Set down, please, the line that contains "Größentabelle (34, 2395)" and every line that follows it to the end of the records, exactly; do not include pictures.

RECORDS TO USE
______

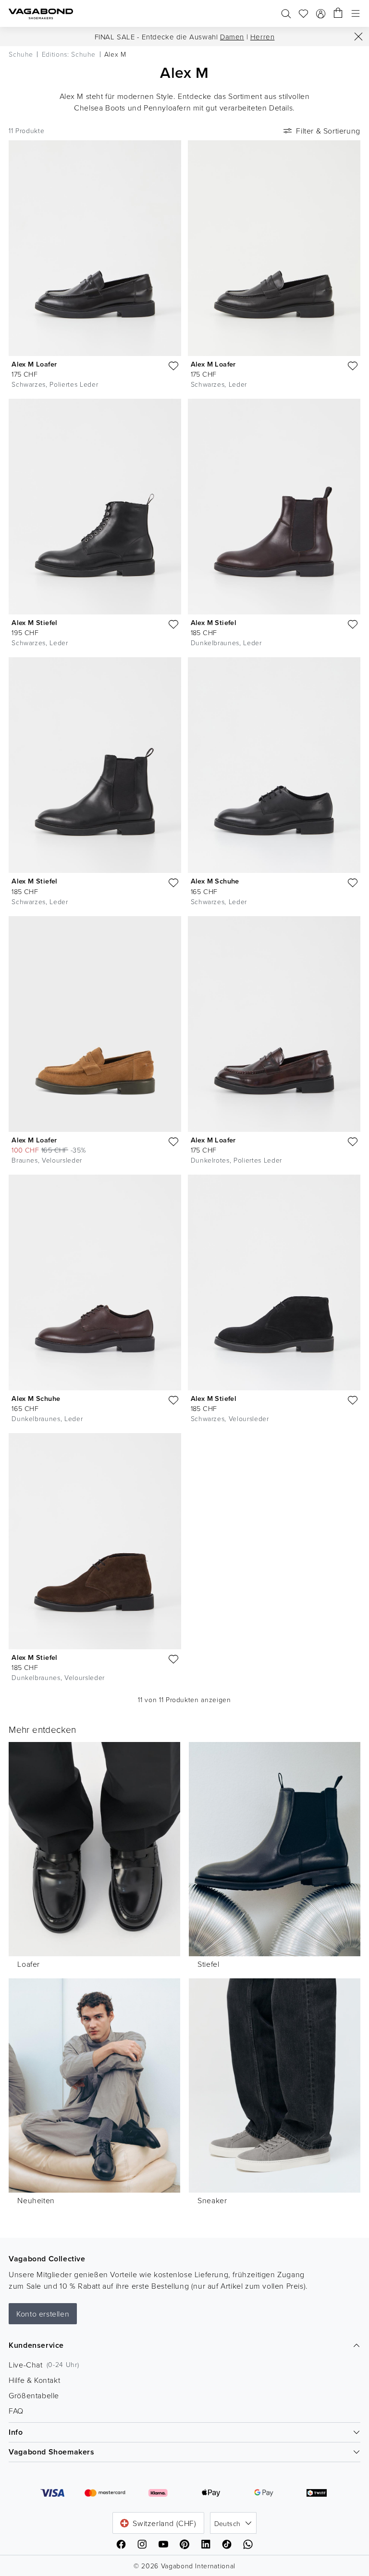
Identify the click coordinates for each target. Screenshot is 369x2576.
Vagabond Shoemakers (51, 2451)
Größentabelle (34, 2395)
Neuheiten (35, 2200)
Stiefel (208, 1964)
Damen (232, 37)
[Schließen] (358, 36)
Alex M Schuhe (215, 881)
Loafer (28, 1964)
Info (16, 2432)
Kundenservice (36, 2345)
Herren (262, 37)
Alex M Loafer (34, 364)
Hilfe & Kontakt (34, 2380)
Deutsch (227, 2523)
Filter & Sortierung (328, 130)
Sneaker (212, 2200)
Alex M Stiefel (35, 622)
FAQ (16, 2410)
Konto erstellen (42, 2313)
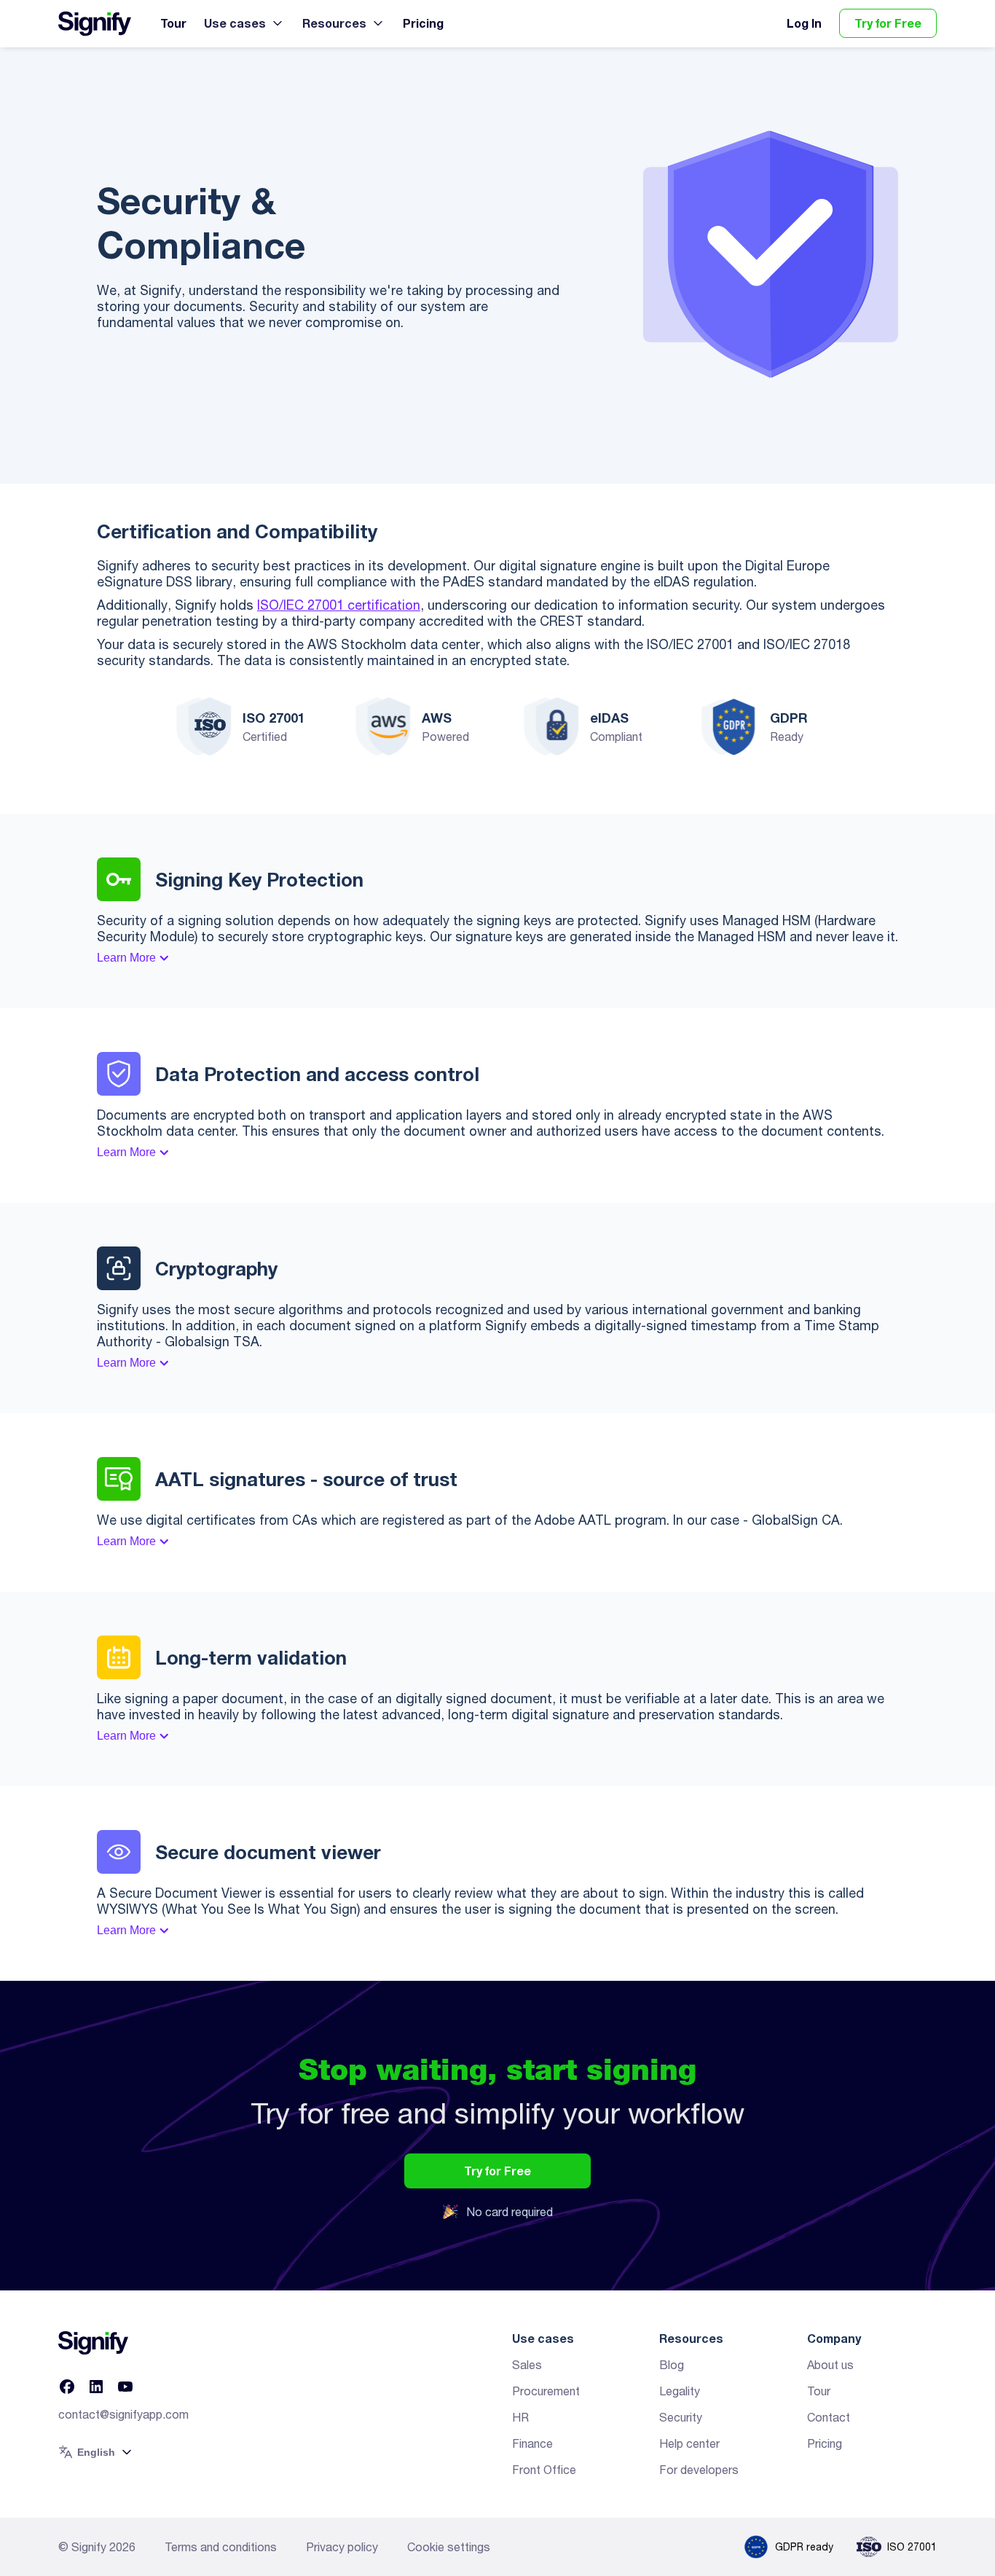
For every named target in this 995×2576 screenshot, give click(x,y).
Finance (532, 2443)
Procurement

______

REPLY
Größentabelle (34, 2395)
Neuheiten (35, 2200)
Stiefel (208, 1964)
Damen (232, 37)
[Schließen] (358, 36)
Alex M Schuhe (215, 881)
Loafer (28, 1964)
Info (16, 2432)
Kundenservice (36, 2345)
Herren (262, 37)
Alex M Loafer (34, 364)
Hilfe & Kontakt (34, 2380)
Deutsch (227, 2523)
Filter & Sortierung (328, 130)
Sneaker (212, 2200)
Alex M Stiefel (35, 622)
FAQ (16, 2410)
Konto erstellen (42, 2313)
For every named target in this 995×2576 screenshot, give click(x,y).
Finance (532, 2443)
Procurement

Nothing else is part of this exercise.